En Ukraine, la lutte contre la corruption a continué malgré l’invasion russe et les pressions sécuritaires accrues. Le pays a gagné trois points sur l’IPC en 2023, atteignant un score de 36, poursuivant ainsi une tendance à l’amélioration depuis plus d’une décennie. L’Ukraine a investi dans des institutions spécialisées, comme le Bureau national anti-corruption (NABU) et le Bureau des procureurs anti-corruption (SAPO), qui jouent un rôle crucial dans la détection et la poursuite des affaires de corruption à haut niveau. Parmi les réformes les plus saluées, en particulier dans le contexte des efforts de reconstruction du pays, figurent la restructuration des organes de gouvernance judiciaire pour renforcer leur indépendance, ainsi que l’introduction de plateformes transparentes pour les marchés publics et la société civile continue de surveiller activement les institutions.
Cependant, les défis structurels persistent. La corruption à haut niveau reste un problème majeur, avec des cas retentissants qui mettent en évidence les faiblesses persistantes des systèmes de contrôle. En outre, la guerre a exacerbé les risques de corruption, notamment dans la gestion des fonds destinés à la reconstruction et à l’aide humanitaire. L’intégration européenne agit comme une forte incitation pour maintenir le cap des réformes, bien que des efforts soutenus soient nécessaires pour aligner le cadre institutionnel ukrainien sur les standards européens.
En comparant ses efforts à ceux de ses voisins, surtout ceux ayant une ambition commune de s’aligner sur les standards européens, l’Arménie peut tirer des enseignements précieux tout en les adaptant à son propre contexte institutionnel et culturel. La Géorgie démontre l’importance des réformes initiales audacieuses avec un soutien institutionnel constant mais met en garde contre la concentration excessive du pouvoir et une rechute vers des pratiques oligarchiques. La Moldavie offre un exemple pour renforcer l’indépendance judiciaire et limiter les ingérences extérieures, tandis que l’Ukraine illustre la nécessité d’une résilience institutionnelle et sociétale face à des défis externes considérables.
Conclusion
Pendant les dernières années, l’Arménie a entrepris des réformes importantes pour lutter contre la corruption et renforcer la transparence institutionnelle qui ont conduit à des avancées notables dans des indexes mondiales. Toutefois, des défis subsistent, notamment dans la mise en œuvre effective des réformes, limitant leur impact dans certains secteurs clés comme l’éducation et la santé.
Comparée à ses voisins directs et aux autres membres du Partenariat oriental, l’Arménie progresse sur une trajectoire prometteuse mais encore inachevée. Si ces efforts marquent une rupture significative avec le passé, ils nécessitent des actions complémentaires pour répondre pleinement aux attentes élevées qu’ils ont générées.
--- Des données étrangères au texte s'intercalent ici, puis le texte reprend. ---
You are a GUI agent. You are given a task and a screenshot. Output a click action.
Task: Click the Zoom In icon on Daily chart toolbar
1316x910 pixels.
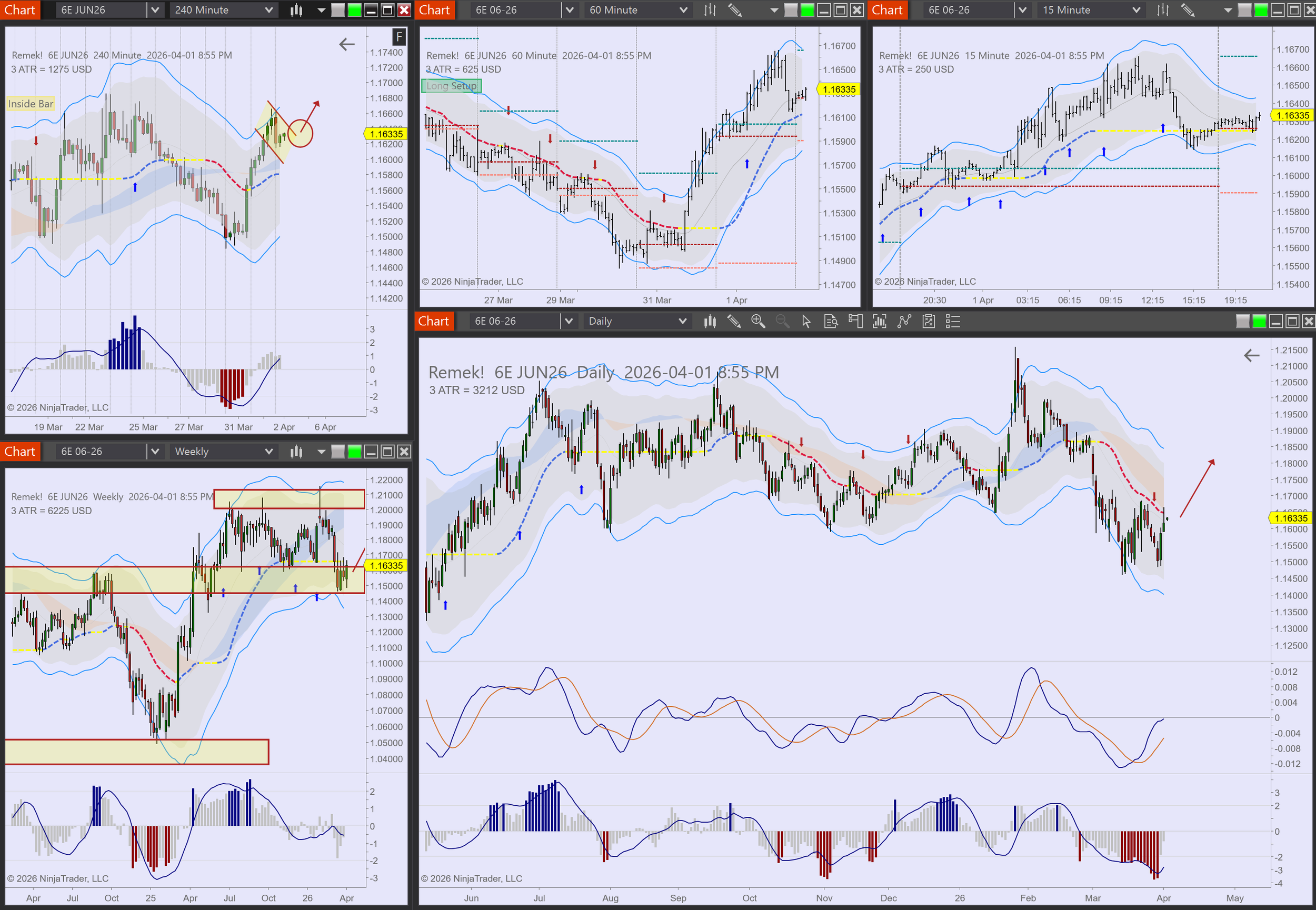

Pour pérenniser ces avancées, l’Arménie devra renforcer la transparence en impliquant davantage la société civile, mobiliser des ressources suffisantes pour renforcer les institutions, et gérer stratégiquement les pressions géopolitiques dans un contexte régional complexe. Plus qu’une lutte contre un problème interne, une telle transformation refléterait l’aspiration à une gouvernance équitable et à un État capable d’inspirer durablement la confiance de ses citoyens.